Es ist Mittag, die Bewohner der „Villa“ arbeiten in den Werkstätten. Es duftet nach Gemüsesuppe. Seit 25 Jahren ist Vera Kutzner beim ASW als Küchenfee. „Es ist toll hier“, sagt die 64-Jährige. „Die Leute kommen zu mir, umarmen mich spontan, wollen helfen und dürfen es auch.“ In allen Wohnstätten sei es „wie in einer großen Familie. Und ich fühl mich wie die ‚Mutter von´t Janze‘.“

DREI FRAGEN AN
Eberhard Muras, Vorsitzender der ASW

Arbeit mit Herzblut

Herr Muras, der Verein strebt nun nach 44 Jahren an, sich in einer GmbH umzuwandeln - warum denn das?

Stimmt, die Geschäftsführerstelle ist ausgeschrieben.
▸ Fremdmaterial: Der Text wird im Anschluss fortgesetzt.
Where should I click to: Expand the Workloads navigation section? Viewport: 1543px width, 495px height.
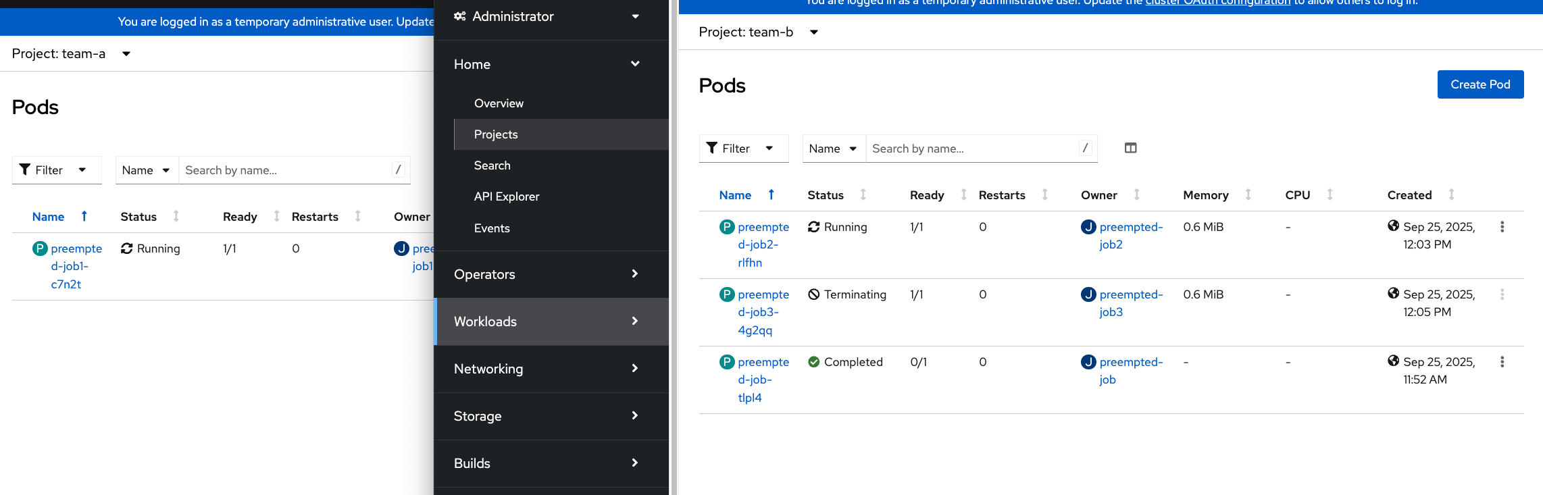click(547, 321)
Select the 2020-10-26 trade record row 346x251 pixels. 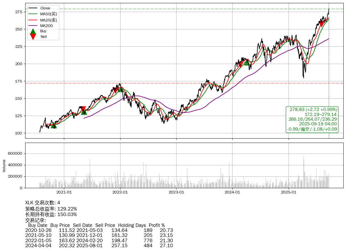(x=99, y=230)
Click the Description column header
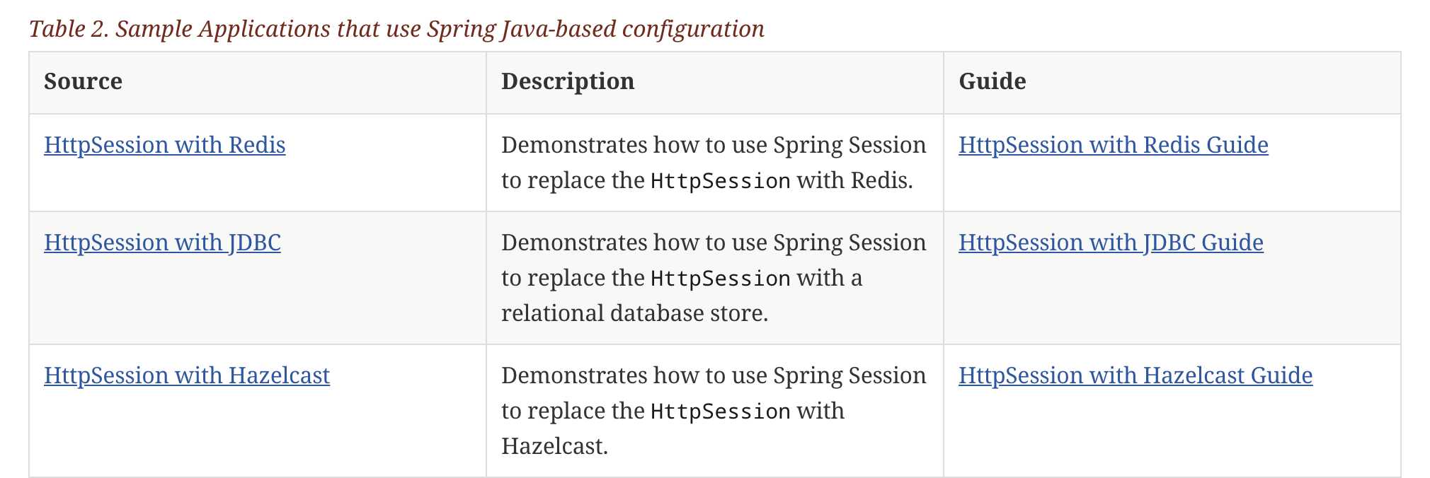The image size is (1430, 478). [x=568, y=81]
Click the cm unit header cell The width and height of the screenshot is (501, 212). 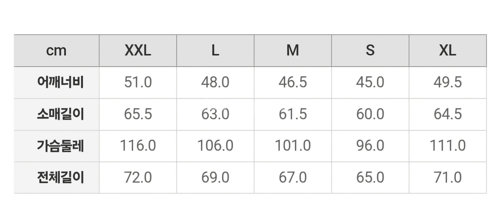[x=56, y=51]
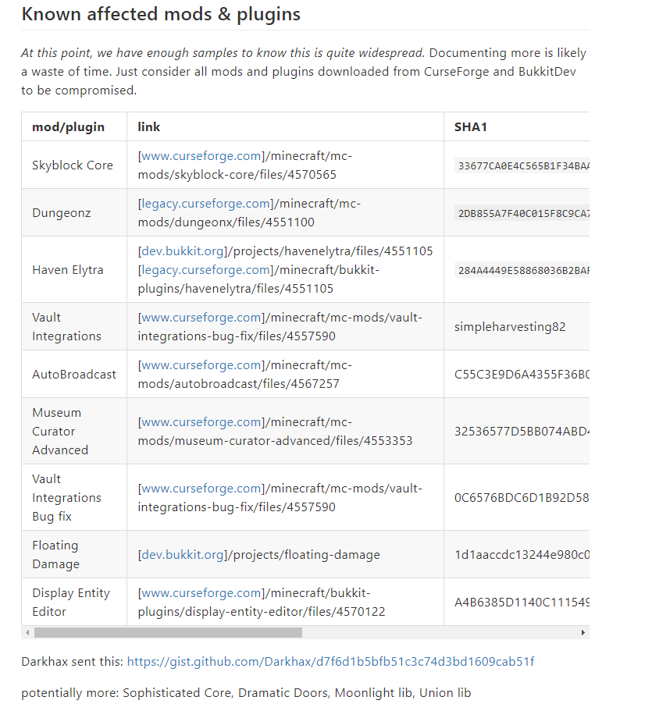
Task: Click the scrollbar track right of thumb
Action: click(440, 632)
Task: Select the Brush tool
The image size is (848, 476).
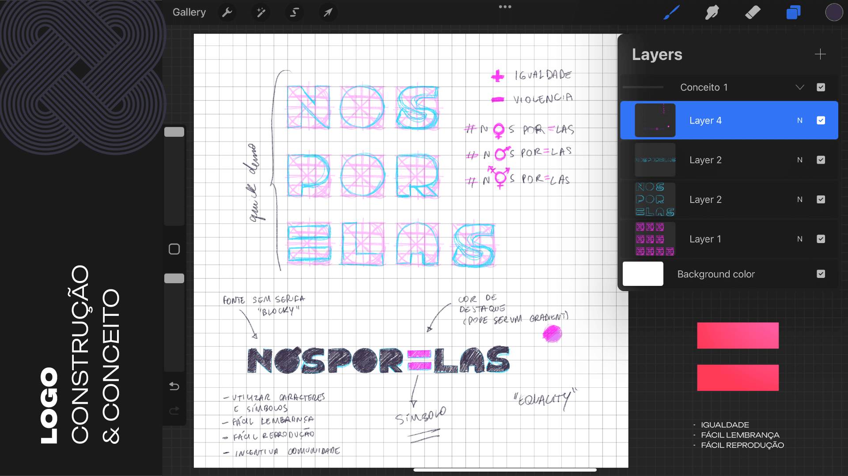Action: [671, 12]
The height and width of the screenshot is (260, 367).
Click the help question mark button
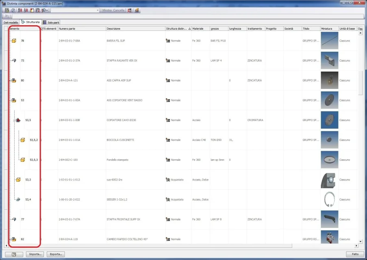point(14,254)
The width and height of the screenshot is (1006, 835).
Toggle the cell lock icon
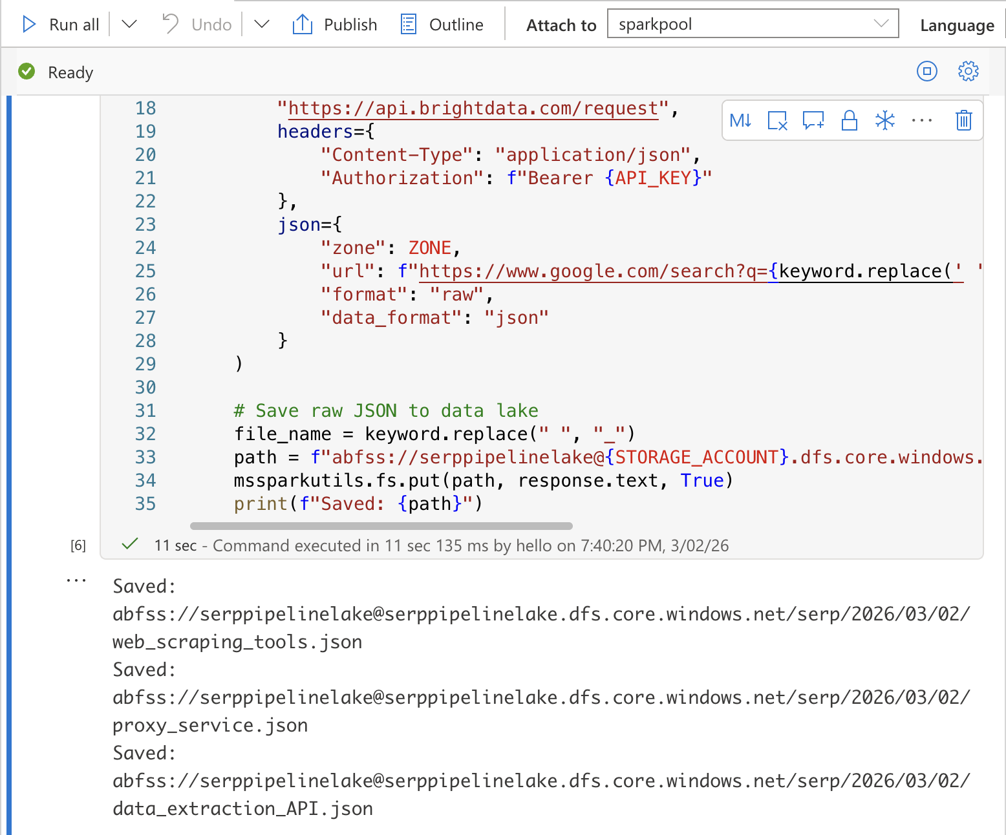pyautogui.click(x=849, y=121)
Die Vereinsform ist zum Beispiel in Haftungsfragen nicht mehr zeitgemäß. Die Geschäftsführung einer GmbH ist operativer, handlungsfähiger als ein ehrenamtlich fungierender Vorstand.


Auf der Warteliste um einen Wohnplatz stehen über 100 behinderte Menschen - ist ein Neubau an der Schiffdorfer Chaussee mit zwölf neuen Plätzen nicht ein Tropfen auf den heißen Stein?

Nein, es ist ja nicht so, dass alle morgen vor der Tür stehen, manche warten einige Jahre. Es gibt akuten Bedarf für knapp 20 Betroffene. Das fangen wir auf. Leerstände könnten wir uns auch nicht leisten.

Wie kann der ASW junge Menschen für den extrem anspruchsvollen Beruf, geistig Behinderte zu pflegen, überzeugen?

Man muss sich um Qualifizierungen und angemessene Bezahlung kümmern. Und in unseren Heim-Praktika können sich junge Menschen orientieren, hineinschnuppern. Und erfahren, mit wie viel Herzblut hier gearbeitet wird.